• DATA FOR THIS EXERCISE:
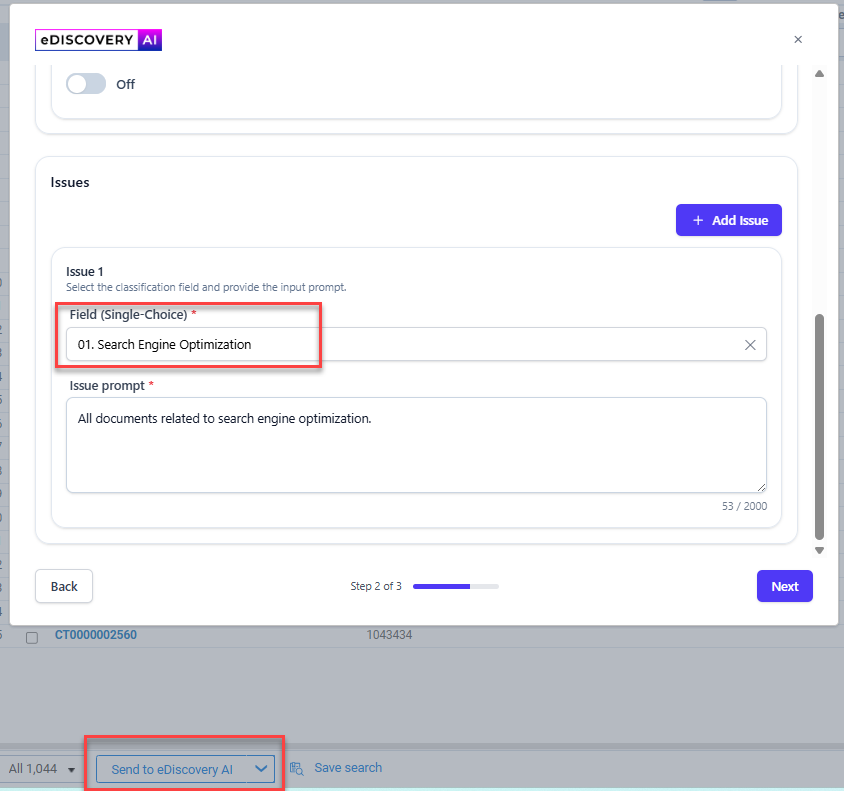Turn on the Off toggle switch
This screenshot has height=791, width=844.
(86, 84)
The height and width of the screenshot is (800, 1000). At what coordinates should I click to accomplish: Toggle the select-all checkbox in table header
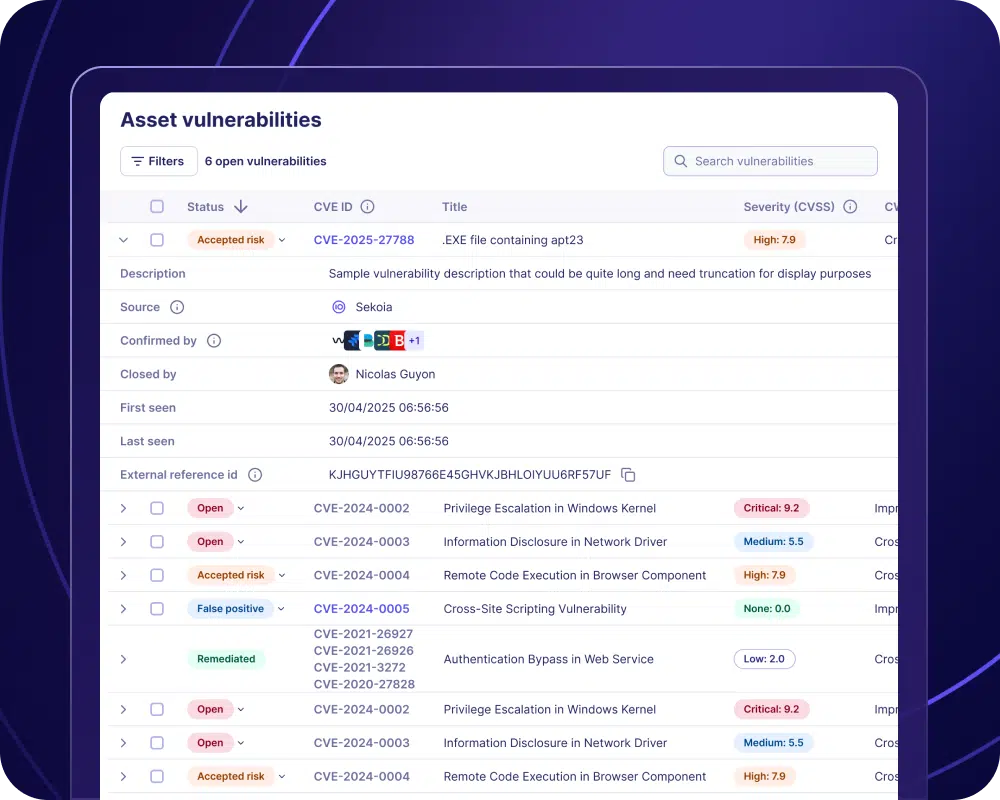(x=157, y=207)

• INSTRUCTIONS FOR THE TASK: Copy out exactly the lines that begin at the line with "The height and" and end at the final line of the entries above. Leave out the pictures.

• WRITTEN SOLUTION:
The height and width of the screenshot is (800, 1000). At what coordinates should I click to accomplish: Toggle the select-all checkbox in table header
(x=157, y=207)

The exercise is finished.